This is a wall plaque that I started making over a year ago – a project I began, not in the house we lived in before this one, but in the apartment we were in before that. I kept the spot empty on the wall waiting for it, and it never got there. I stopped at the point of writing the words on it because I started thinking about how much I disliked my handwriting. I was afraid it would look too imperfect so I kept putting it off.
This week someone told me something that triggered my yes. They confessed to me, that they refrain from doing the things they should because of the fear that they won’t do it well. And God used their confession to bring the question to me: Do I refuse to do things, things that I was meant to do, because of the fear of doing it imperfectly? Yes. Yes, I do it in so many things.
I started listing them in my head, and in the middle of my day I thought of this plaque. I took the marker and scrolled the verse I love in the handwriting I’ve always thought looked as if it was written by a hand much younger and less experienced than my own. I was determined to write it out boldly anyway. I’ve lived so many no’s. This was to be a new firm yes, undeterred by my own imperfections. I finished it and read it back to myself.
He said to me, “My grace is sufficient for you for my strength is made perfect in weakness.” Most gladly therefore will I glory in my weaknesses that that that the power of Christ may rest upon me.
There it was: three ‘that’s in a row. I tried to figure out how to fix it, then I decided to leave it as is, and I hung it on the wall anyway. Because… it fits the verse and I suppose it’s an even better reminder this way. It’s my reminder to live the yes – not only despite my imperfections. It’s a reminder to live the yes firmly, and to glory in the imperfections of it, because, like the verse says, my weaknesses are where He shows His glory.

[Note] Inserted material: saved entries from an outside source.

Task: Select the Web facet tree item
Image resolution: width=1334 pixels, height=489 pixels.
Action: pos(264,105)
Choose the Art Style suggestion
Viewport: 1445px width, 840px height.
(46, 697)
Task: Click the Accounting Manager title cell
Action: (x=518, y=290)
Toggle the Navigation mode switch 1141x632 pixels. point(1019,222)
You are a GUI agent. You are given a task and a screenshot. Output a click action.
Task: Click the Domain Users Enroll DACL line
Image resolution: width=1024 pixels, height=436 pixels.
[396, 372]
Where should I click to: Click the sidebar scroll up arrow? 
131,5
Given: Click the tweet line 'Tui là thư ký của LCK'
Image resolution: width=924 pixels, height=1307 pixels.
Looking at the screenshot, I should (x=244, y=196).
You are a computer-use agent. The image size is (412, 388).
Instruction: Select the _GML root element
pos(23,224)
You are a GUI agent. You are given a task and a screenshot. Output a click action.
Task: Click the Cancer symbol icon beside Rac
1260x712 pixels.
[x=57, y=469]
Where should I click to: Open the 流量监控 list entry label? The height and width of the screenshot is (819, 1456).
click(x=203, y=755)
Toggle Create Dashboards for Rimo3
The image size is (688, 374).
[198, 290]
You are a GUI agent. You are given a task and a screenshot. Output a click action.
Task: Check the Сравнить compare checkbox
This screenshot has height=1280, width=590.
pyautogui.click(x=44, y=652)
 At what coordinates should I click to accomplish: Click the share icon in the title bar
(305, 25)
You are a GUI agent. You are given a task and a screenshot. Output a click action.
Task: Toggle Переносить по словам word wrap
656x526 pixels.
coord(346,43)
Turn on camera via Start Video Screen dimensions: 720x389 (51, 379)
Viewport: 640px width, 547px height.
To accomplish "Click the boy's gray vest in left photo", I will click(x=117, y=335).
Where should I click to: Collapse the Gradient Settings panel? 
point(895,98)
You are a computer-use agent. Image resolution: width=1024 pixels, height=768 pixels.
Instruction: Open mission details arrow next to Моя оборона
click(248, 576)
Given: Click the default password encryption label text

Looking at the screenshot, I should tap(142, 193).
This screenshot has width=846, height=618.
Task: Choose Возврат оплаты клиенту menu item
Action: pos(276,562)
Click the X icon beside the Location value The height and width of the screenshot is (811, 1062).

Imperfection is not my intention, but it will happen and the enemy may try to wave it in my face as a threat. But my God has given me the truth that exposes my enemy for the fake he is. The sword he waves at me is as good as a rubber toy. Not only are my imperfections not a threat, they are the very means through which God chooses to show His strength and glory. These threats of imperfection hold no weight because my God created me to be an image bearer, a vessel through which His glory shines greatest in an imperfect yes.